Tracciamento smart dei contatti a rischio nel contenimento del coronavirus

Arriva da Singapore una app per smartphone sviluppata per tracciare i contatti con casi di coronavirus confermati. La app TraceTogether sfrutta la connessione Bluetooth sui telefonini per identificare persone che sono state esposte al rischio di contagio, essendo state in vicinanza di persone con Covid-19, entro un raggio di 2 metri e per un’esposizione di almeno 30 minuti.

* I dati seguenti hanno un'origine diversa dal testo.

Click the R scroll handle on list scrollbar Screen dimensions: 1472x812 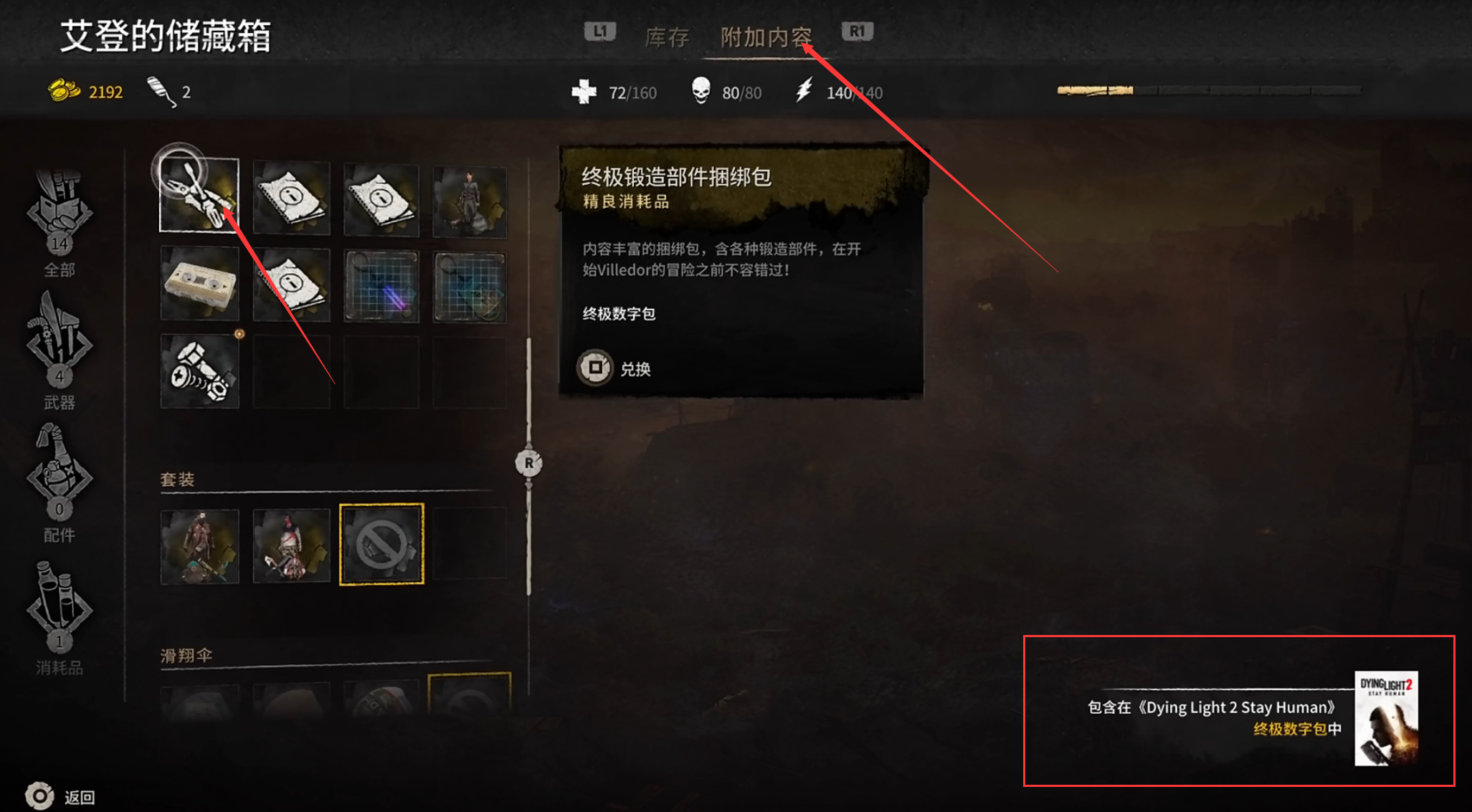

L’uso della app non è obbligatorio, e chi decide di installarla deve abilitare la connettività Bluetooth per permettere il tracciamento, oltre a consentire le notifiche push e i permessi di localizzazione del dispositivo. Allorché un utente sa di essere contagiato, la app consente quindi al Ministero della salute di identificare velocemente tutte le persone con cui ha avuto contatti, individuando i potenziali casi.

Una volta che un utente della app abbia contratto il coronavirus, riceve dai soggetti autorizzati al tracciamento dei contatti una richiesta di accesso alle informazioni registrate nella app, che comprendono una lista di dati ID anonimi di altri utenti con cui si è stati a contatto. Non vengono forniti altri dati sensibili tutelati dalla privacy, né geolocalizzazioni né altri dati personali.

Sarà così però possibile informare le persone che sono state esposte al rischio di contagio, in modo da permettere loro di prendere le dovute misure di sicurezza per contenere ulteriori contagi.

App simili sono state sviluppate e impiegate anche in altri Paesi, come ad esempio in Sud Corea, Paese altamente connesso, dove la popolazione viene avvertita tempestivamente di ogni nuovo caso di coronavirus rilevato nelle vicinanze del loro domicilio, con alert comprensivi di età del paziente, genere e storico dei suoi spostamenti.